» **Directions for this task**:
Using the records below, give again exactly the lines from the line that contains "Task: Click the pink" through the line that contains "This screenshot has width=980, height=451.", both ends included, and only those.
========
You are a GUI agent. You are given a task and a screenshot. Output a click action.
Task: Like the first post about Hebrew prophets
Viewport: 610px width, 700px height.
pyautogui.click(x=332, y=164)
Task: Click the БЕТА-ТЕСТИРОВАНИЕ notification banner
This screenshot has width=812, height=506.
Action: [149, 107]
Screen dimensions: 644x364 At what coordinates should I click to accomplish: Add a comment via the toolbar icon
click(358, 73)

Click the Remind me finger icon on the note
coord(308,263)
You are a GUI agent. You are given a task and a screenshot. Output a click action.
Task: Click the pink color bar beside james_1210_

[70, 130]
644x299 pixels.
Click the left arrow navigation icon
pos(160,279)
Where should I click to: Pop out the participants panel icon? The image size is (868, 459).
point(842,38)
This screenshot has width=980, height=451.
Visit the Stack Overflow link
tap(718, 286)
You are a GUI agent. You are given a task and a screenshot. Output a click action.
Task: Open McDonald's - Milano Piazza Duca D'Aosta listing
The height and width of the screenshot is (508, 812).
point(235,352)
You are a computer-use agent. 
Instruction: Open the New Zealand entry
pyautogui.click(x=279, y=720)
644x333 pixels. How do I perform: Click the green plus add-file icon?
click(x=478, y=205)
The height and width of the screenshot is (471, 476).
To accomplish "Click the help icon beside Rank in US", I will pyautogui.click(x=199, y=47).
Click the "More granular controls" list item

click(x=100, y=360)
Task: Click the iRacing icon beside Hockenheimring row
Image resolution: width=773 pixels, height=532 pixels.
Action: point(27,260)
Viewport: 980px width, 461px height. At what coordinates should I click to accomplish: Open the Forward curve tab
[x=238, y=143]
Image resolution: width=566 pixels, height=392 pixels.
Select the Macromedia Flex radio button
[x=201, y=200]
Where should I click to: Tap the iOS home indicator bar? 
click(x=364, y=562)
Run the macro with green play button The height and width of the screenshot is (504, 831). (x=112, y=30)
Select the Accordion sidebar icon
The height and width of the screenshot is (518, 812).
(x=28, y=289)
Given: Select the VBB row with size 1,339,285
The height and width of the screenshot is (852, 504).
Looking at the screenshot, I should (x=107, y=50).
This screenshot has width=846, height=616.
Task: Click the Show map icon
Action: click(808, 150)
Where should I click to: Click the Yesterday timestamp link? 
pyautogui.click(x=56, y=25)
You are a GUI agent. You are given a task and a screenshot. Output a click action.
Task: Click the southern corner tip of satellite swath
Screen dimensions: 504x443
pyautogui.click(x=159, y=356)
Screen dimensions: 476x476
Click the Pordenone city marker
========
» **Exercise result**:
Task: Click the pink color bar beside james_1210_

[70, 130]
644x299 pixels.
Click the left arrow navigation icon
pos(160,279)
Where should I click to: Pop out the participants panel icon? The image size is (868, 459).
point(842,38)
This screenshot has width=980, height=451.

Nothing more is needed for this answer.